> **TASK DIRECTIONS**
Go over the data and copy out each line with "will" in it.

[Items from a dataset]
——————

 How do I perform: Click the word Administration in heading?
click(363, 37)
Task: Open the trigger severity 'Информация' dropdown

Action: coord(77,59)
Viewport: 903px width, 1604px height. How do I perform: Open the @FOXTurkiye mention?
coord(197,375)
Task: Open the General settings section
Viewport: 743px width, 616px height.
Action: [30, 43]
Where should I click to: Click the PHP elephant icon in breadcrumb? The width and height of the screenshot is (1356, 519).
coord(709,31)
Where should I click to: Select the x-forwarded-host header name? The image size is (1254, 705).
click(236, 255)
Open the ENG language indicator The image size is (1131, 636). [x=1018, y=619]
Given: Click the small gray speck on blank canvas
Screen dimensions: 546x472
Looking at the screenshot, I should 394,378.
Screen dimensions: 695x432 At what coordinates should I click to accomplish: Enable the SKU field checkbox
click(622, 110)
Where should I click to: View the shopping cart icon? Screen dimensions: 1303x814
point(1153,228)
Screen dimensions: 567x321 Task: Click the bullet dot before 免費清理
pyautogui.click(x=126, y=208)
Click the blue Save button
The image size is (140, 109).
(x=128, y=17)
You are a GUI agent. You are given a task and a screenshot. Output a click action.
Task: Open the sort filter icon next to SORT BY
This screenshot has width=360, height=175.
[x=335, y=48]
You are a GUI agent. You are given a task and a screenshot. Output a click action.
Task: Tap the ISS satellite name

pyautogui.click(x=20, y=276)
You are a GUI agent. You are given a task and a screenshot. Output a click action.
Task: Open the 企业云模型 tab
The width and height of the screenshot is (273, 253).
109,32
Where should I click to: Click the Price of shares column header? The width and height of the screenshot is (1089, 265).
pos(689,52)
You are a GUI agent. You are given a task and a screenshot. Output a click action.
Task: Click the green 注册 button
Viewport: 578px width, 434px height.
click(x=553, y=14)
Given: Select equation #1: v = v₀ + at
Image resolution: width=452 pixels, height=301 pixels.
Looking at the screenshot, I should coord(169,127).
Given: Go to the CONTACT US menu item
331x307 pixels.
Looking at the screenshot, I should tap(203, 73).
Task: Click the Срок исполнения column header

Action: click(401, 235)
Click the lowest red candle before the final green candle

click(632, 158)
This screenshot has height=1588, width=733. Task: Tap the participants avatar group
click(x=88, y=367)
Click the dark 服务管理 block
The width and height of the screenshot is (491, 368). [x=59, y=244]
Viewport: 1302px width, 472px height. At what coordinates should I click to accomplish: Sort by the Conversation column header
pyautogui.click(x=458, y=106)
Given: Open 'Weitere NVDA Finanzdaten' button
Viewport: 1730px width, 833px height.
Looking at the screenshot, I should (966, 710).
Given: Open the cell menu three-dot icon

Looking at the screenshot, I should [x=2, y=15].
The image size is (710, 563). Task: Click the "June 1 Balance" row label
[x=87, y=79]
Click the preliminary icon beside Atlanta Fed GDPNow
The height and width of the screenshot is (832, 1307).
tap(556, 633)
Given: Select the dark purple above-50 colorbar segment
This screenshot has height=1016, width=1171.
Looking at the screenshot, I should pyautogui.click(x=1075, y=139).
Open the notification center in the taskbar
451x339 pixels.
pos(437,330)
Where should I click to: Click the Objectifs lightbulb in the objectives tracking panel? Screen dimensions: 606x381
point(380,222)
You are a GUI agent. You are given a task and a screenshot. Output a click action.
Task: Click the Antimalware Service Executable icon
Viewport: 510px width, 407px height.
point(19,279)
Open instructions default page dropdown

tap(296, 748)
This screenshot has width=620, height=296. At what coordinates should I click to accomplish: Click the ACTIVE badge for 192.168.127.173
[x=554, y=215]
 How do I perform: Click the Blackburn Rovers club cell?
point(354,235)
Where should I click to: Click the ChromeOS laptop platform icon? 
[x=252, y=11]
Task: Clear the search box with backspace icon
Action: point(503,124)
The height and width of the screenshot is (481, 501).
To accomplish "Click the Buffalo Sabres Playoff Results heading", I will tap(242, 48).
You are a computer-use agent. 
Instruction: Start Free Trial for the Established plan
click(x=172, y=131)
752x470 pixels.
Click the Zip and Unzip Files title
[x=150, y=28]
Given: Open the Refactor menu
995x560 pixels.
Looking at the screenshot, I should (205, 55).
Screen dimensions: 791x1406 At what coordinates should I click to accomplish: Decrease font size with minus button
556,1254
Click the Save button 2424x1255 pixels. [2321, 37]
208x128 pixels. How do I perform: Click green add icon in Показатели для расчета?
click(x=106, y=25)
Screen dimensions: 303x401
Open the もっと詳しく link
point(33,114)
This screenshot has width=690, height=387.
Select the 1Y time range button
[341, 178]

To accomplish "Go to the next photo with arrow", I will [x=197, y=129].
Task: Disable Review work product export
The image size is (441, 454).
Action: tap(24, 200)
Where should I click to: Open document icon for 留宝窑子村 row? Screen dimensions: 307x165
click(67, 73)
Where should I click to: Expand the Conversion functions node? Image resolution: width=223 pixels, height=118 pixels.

——————

> **PROBLEM SOLUTION**
To accomplish "Click the Buffalo Sabres Playoff Results heading", I will tap(242, 48).
To accomplish "Go to the next photo with arrow", I will [x=197, y=129].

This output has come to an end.